Synsphyronus hadronennus

Scientific classification
- Kingdom: Animalia
- Phylum: Arthropoda
- Subphylum: Chelicerata
- Class: Arachnida
- Order: Pseudoscorpiones
- Family: Garypidae
- Genus: Synsphyronus
- Species: S. hadronennus
- Binomial name: Synsphyronus hadronennus Harvey, 1987

= Synsphyronus hadronennus =

- Genus: Synsphyronus
- Species: hadronennus
- Authority: Harvey, 1987

Species of pseudoscorpion

Synsphyronus hadronennus is a species of pseudoscorpion in the Garypidae family. It is endemic to Australia. It was described in 1987 by Australian arachnologist Mark Harvey.
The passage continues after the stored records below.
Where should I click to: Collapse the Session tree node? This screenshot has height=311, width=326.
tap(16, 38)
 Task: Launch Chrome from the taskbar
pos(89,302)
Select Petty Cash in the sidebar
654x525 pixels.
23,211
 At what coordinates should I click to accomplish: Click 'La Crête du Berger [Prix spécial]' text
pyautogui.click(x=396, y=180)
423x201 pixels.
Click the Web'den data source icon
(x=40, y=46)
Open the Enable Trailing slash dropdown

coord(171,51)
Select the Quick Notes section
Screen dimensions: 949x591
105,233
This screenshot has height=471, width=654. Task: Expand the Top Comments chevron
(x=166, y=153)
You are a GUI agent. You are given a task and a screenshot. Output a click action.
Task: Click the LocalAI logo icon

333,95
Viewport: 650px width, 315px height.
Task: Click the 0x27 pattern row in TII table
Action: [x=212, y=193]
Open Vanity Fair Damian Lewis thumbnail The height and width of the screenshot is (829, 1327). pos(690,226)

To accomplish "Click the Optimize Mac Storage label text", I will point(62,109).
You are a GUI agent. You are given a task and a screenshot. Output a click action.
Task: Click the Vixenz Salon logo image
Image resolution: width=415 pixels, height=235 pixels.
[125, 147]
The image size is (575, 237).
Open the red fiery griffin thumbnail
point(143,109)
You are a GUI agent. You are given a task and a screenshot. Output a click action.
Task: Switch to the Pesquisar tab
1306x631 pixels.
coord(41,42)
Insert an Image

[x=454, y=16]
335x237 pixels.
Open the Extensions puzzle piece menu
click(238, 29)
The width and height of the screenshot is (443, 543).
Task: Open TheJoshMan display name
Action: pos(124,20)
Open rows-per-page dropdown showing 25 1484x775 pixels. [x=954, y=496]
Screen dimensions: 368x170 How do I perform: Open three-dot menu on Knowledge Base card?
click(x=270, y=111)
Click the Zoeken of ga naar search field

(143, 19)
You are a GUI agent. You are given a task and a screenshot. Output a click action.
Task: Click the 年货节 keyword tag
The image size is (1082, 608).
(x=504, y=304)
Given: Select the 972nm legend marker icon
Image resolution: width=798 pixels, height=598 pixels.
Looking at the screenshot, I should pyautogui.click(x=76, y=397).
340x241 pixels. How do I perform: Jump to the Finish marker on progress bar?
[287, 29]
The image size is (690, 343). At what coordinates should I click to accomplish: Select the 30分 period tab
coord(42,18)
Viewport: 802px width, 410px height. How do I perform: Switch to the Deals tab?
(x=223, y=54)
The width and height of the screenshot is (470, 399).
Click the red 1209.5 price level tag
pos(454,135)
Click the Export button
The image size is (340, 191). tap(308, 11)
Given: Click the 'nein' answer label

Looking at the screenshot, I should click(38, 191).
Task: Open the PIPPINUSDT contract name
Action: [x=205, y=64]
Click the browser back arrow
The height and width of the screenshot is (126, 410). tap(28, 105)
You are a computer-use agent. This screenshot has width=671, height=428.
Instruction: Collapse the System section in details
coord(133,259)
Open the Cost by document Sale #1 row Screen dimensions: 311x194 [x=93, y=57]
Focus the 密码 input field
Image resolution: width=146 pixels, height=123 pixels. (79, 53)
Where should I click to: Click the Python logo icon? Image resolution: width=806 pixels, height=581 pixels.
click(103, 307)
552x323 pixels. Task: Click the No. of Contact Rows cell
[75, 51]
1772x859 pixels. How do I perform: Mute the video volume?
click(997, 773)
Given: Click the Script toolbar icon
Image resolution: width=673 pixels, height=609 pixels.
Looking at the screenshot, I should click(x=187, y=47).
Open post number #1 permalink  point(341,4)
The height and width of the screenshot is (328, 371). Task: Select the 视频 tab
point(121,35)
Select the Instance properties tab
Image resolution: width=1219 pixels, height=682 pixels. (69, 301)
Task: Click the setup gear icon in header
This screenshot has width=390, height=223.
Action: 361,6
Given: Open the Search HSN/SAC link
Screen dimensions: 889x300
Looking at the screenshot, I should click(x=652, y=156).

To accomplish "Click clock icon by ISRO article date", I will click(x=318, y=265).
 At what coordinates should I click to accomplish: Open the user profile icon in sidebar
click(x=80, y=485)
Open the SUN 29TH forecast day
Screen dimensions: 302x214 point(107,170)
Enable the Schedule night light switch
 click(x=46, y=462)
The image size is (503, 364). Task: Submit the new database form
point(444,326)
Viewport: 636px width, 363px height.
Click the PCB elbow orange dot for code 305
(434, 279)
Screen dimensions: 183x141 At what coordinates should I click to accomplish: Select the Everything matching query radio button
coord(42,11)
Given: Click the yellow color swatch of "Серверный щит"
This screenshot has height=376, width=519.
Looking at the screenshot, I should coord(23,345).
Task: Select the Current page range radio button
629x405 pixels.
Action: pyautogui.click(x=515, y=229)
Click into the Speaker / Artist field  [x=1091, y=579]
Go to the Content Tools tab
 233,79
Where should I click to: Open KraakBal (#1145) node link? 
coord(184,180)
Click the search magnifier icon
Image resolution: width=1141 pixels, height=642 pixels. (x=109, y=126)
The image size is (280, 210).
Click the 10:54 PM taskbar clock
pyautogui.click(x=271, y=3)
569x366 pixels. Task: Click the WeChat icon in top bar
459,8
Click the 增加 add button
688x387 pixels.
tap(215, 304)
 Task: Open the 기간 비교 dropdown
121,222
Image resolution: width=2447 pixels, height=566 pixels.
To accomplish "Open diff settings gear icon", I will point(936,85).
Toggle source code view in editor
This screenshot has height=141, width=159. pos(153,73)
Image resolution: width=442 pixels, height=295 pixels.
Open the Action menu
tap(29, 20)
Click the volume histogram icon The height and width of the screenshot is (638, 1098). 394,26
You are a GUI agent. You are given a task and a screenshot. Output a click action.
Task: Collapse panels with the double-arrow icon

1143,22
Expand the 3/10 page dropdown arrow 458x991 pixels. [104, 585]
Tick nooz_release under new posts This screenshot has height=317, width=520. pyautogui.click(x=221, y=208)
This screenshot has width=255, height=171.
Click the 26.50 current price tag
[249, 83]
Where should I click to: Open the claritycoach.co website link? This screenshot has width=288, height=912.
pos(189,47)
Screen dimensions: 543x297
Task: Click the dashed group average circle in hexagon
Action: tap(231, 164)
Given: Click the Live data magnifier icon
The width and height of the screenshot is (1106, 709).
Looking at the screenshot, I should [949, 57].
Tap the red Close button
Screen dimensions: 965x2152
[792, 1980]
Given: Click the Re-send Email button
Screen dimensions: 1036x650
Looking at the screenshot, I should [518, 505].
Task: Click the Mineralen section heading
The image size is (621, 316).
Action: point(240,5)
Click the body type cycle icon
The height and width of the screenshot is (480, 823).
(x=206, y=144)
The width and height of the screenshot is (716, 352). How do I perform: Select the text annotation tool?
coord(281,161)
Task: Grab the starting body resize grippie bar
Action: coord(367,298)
The specific epithet hadronennus comes from the Greek hadros ('stout' or 'well-developed') and nennos ('uncle'), referring to the species’ apparently close relationship with its smaller relatives, S. paradoxus and S. heptatrichus.

==Description==
The body length of males is 2.6–2.9 mm; that of females is 3.3–3.6 mm. Colouration is dark reddish-brown.

==Distribution and habitat==
The species occurs in the Top End of the Northern Territory. The type locality is 6 km west of South Alligator, where the holotype was found beneath the bark of a eucalypt.

==Behaviour==
The pseudoscorpions are terrestrial predators.